Think about that. How many jokes have you stolen from "Seinfeld" or "South Park" or "The Simpsons?" I'm willing to believe that half of the people out there wouldn't know how to be funny without them. I had a friend who made his entire schtick out of Ralph Wiggum lines.
"Me fail English? That's unpossible!"
It's just one simple, brilliant line written by a member of the Writers Guild of America. He deserves our respect for it. They all do.
I thought I was above the whole thing, actually. Being the self-defeating elitist that I am, I didn't think the strike would affect me in any way. I'd read more books. I'd write more. I'd rub my eyes and go out into the sunshine and jump rope and play hopscotch and exercise and enjoy life.
That was before the Iowa caucus. I needed news! It's a time of Indecision. It's time for "The Daily Show."
But there was no "Daily Show." When Jon Stewart went back on the air last week, he called it "'A' Daily Show," not "'The' Daily Show." A few episodes in, it's obvious he was right. The show is missing something. The simple lines. The brilliant lines. The lines written by 14 writers carrying picket signs.
Without "The Daily Show," I'm not sure I'll be able to survive.
We now know the amount of money that the producers alliance would lose would be equal to that of leftover popcorn kernels on the theater floor. It's the equivalent of one bomb, one "Golden Compass" or one "Basic Instinct 2."
They're greedy. They want the whole pie, all the leftover crust. Now, three months in, their greed has switched. The studio chiefs are hungry for a win.
A bearded David Letterman called them "cowards, cutthroats and weasels" when he came back on the air. The public agrees. They rank the producers somewhere between yellow snow and flaming bags of poo.
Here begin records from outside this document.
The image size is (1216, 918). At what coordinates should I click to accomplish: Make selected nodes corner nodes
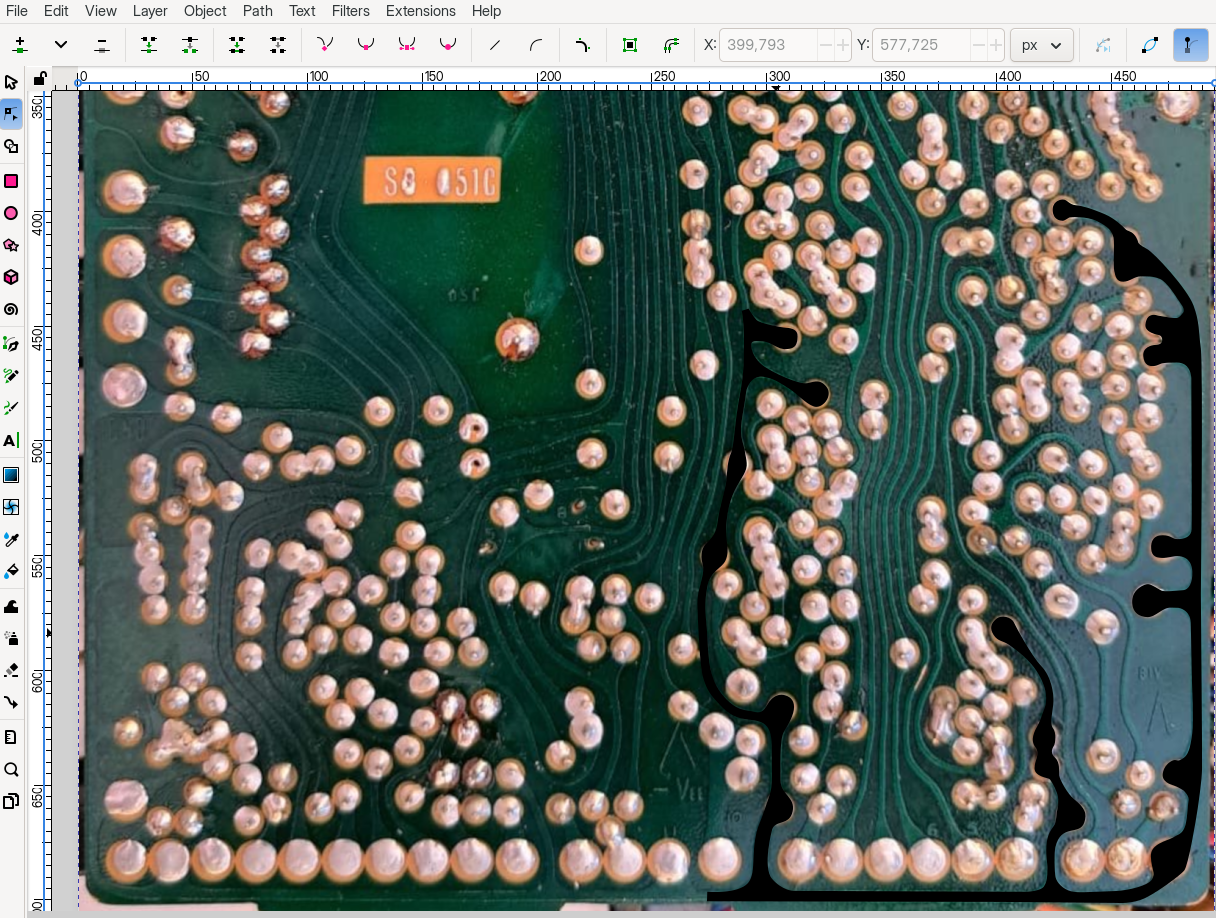point(323,44)
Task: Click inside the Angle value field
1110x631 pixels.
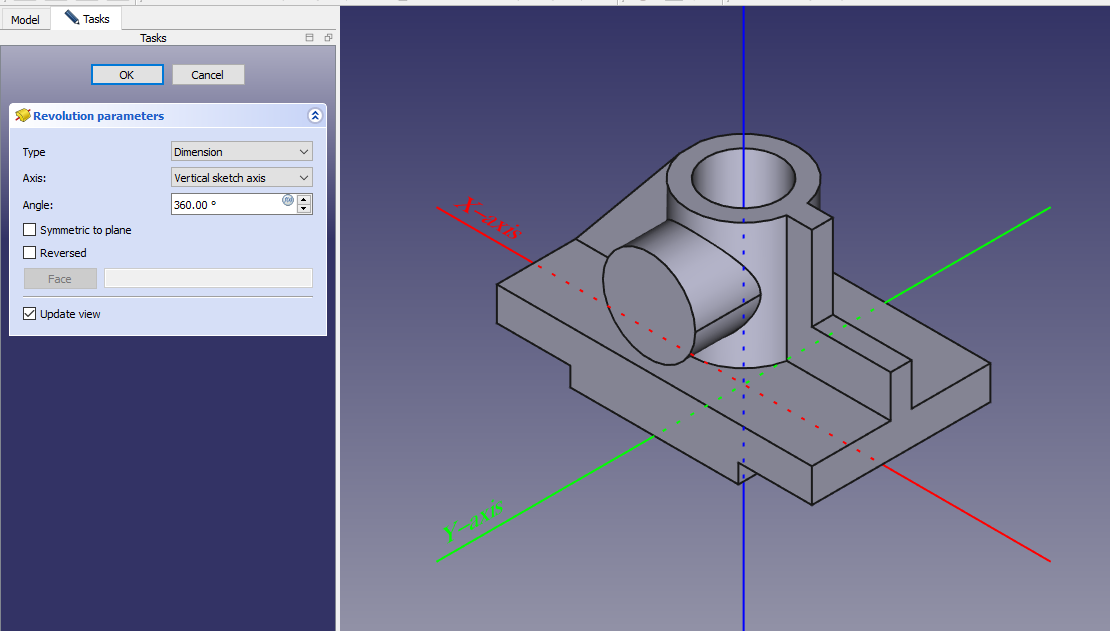Action: pos(225,204)
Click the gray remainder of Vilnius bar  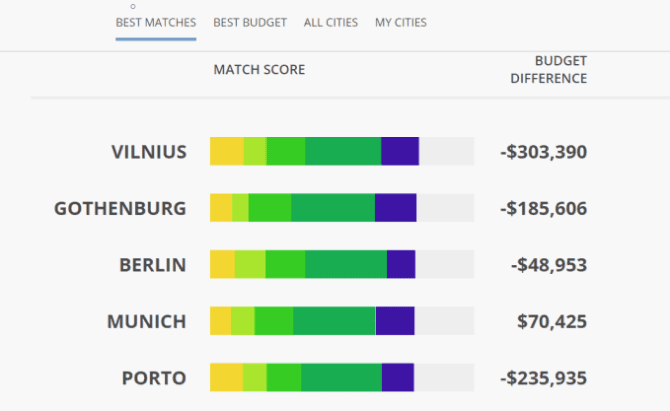pyautogui.click(x=446, y=152)
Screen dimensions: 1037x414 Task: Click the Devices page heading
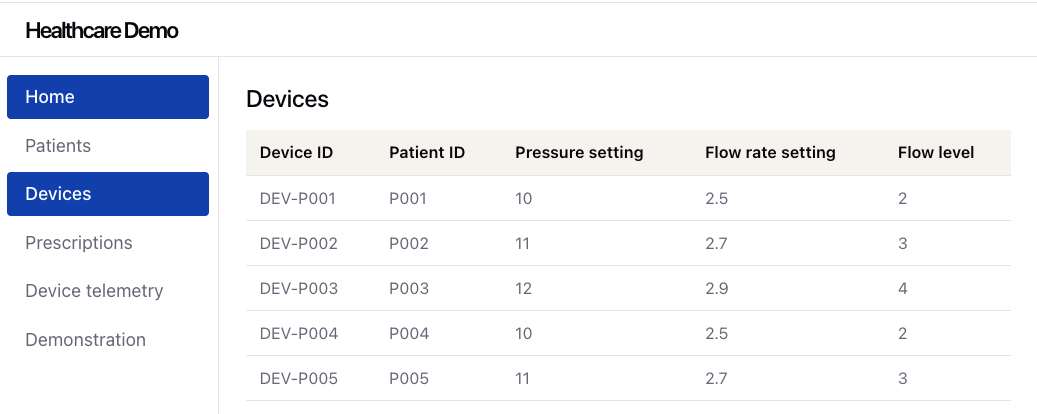coord(287,99)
Yes, the strike has reduced me to potty humor.
I need to learn to be cynical like House. I need to steal my jokes from Jon Stewart and Stephen Colbert. Sure, watching Conan O'Brien spin his ring and play his guitar was funny the first night, but how long can it last?
The message the writers are trying to get across is so simple: Be fair. Give a dog a bone. Yet, the old men in Hollywood choose to roll home and stare out their large windows in their large mansions. It is not a question of who will go hungry first. It is a question of what is right.
Do the right thing. Find a compromise and end the strike.